Few or many features by default


#1

Hi all,

I’ve been working on a simple crate for text wrapping and when I saw that there is a cool hyphenation crate on crates.io, I added support for it. Your command line programs can now have automatically hyphenated and word-wrapped help output :slight_smile:

Unfortunately, the hyphenation crate pulls in a number of dependencies and takes about a minute to compile. So making this dependency optional seems like a reasonable thing to do in case people don’t care for the hyphenation.

My question is now if I should make hyphenation a default feature of the textwrap crate, or if I should make it opt-in? Is there a rule of thumb in the Rust world about this?

I guess the question is how easy it is for users to opt-in and opt-out, an in particular how easy it is to change this if my textwrap crate is an indirect dependency? I found this topic about this — there the conclusion seems to be that there’s no easy way for users to opt-in to an optional feature while being sure that they use the same version as the library in question.

Also, as I understand it, it’s a little easier to opt-in as a user: you simply specify the features you want in addition to the default features of a crate:

[dependencies.awesome]
version = "1.3.5"
features = ["cool-feature"]

Opting out is harder since you cannot just subtract a feature from the list of default features:

[dependencies.awesome]
version = "1.3.5"
default-features = false
features = ["lots", "of", "base", "features"]

(In my case, simply enabling hyphenation on it’s own won’t do anything since the user would also need to select the hyphenation patterns to use. So if textwrap is an indirect dependency, you can only use hyphenation if your direct dependency has a way of letting you specify a hyphenation pattern.)

Thanks for any insights!


Could Cargo install precompiled crates?
#2

There probably isn’t a clear answer here.

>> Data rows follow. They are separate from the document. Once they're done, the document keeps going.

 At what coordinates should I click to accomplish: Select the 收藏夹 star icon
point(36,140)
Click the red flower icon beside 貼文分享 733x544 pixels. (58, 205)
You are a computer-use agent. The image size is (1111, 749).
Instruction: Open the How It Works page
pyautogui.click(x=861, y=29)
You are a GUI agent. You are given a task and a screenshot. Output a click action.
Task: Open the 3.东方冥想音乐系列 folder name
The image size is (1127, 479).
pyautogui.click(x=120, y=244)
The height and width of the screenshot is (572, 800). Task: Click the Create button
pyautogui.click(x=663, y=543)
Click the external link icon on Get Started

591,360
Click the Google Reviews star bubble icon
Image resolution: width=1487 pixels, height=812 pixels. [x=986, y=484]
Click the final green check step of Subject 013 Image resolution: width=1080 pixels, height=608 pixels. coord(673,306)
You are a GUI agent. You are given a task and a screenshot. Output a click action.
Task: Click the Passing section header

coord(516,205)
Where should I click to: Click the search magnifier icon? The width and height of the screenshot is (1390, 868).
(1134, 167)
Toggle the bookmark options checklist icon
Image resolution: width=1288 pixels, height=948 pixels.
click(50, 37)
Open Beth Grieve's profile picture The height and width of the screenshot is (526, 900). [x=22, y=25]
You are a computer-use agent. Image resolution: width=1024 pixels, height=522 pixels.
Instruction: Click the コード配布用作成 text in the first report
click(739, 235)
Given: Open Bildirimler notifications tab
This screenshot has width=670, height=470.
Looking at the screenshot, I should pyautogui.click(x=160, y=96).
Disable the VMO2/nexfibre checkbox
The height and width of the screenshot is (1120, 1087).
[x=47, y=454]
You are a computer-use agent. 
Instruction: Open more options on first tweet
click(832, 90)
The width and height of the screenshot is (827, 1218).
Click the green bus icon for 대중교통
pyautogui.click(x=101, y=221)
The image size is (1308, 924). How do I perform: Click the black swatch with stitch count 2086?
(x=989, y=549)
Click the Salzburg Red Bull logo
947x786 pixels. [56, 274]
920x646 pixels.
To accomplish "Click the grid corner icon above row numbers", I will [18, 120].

It’s a trade-off between minimal and maximal functionality, overhead vs convenience etc.

There is another way to make hyphenation optional other than Cargo features — make it a separate crate, and only expose an interface to integrate:

let mut wrapper = Wrapper::new(80);
wrapper.hyphenate_with(Hyphenator::new());

That could probably be extended to other problems like support for rfc2646 format=flowed.


#3

It’s not a great answer, but I try to follow two-ish rules…kinda.

  • Rust (unofficially?) prefers opt-in, especially if there is a somewhat high associated cost (execution time, compile time, etc.)
  • I try to only worry about my direct users and not indirect users
  • The only time I use opt-out is when the vast majority of direct users want the functionality and there ins’t a huge impact to either compile or execution time

#4

Thanks for the advice!

Yeah, that seems like a very reasonable rule of thumb :slight_smile:. And as you pointed out on GitHub, the hyphenation functionality brings with it a bunch of dependencies and it might not be used by most users of the crate (since using it implies asking the user for the language of the text being wrapped).


#5

That is exactly what I hope to do. I gave my own Wrapper struct an Option<Corpus> field, with the idea that users can opt-in to hyphenation by putting Some(corpus) there.

However, as far as I understand, this means that my crate must depend on the hyphenation crate and any user of textwrap will end up paying for this (in terms of compile time, mostly).

I’m now playing with making it an optional Cargo feature. If the feature is not defined, the textwrap crate defines a dummy or empty Corpus struct so that the Option<Corpus> field still works:

#[cfg(feature = "hyphenation")]
pub use hyphenation::Corpus;

#[cfg(not(feature = "hyphenation"))]
pub struct Corpus { }

This allows me to keep my Wrapper struct unchanged, which seems nice. However, maybe it’s better to not define the corpus struct field at all in this case? I’m still trying to figure out how to most cleanly do this :slight_smile:


#6

You don’t need to directly depend on the hyphenation crate. You can define an abstract interface (a trait) in your wrapping crate for other crates to implement.

Then make a wrapping-hyphenation-plugin crate that depends on both the wrapping crate (for the trait) and hyphenation crate, and implements the trait.


#7

Sorry about not getting back sooner and thank a lot for that idea! :slight_smile:

If I understand you correctly, the advantage of this would be that the textwrap crate would be written without any

#[cfg(feature = "hyphenation")]

lines at all. So no conditional compilation since hyphenation is expressed in terms of a trait.

Another crate, perhaps called textwrap-hyphenation, would then implement the trait. This crate would depend on both textwrap and hyphenation. The textwrap-hyphenation crate would only export the implementation of the trait from textwrap. There would also not be any conditional compilation in the textwrap-hyphenation crate.

A variant on this would be to avoid an extra crate and still use an optional Cargo feature. If the feature is defined, the textwrap crate would depend on hyphenation and provide an implementation of the trait — if not, only the trait would be defined and no implementation would be given. This effectively inlines the hypothetical textwrap-hyphenation crate into the textwrap crate.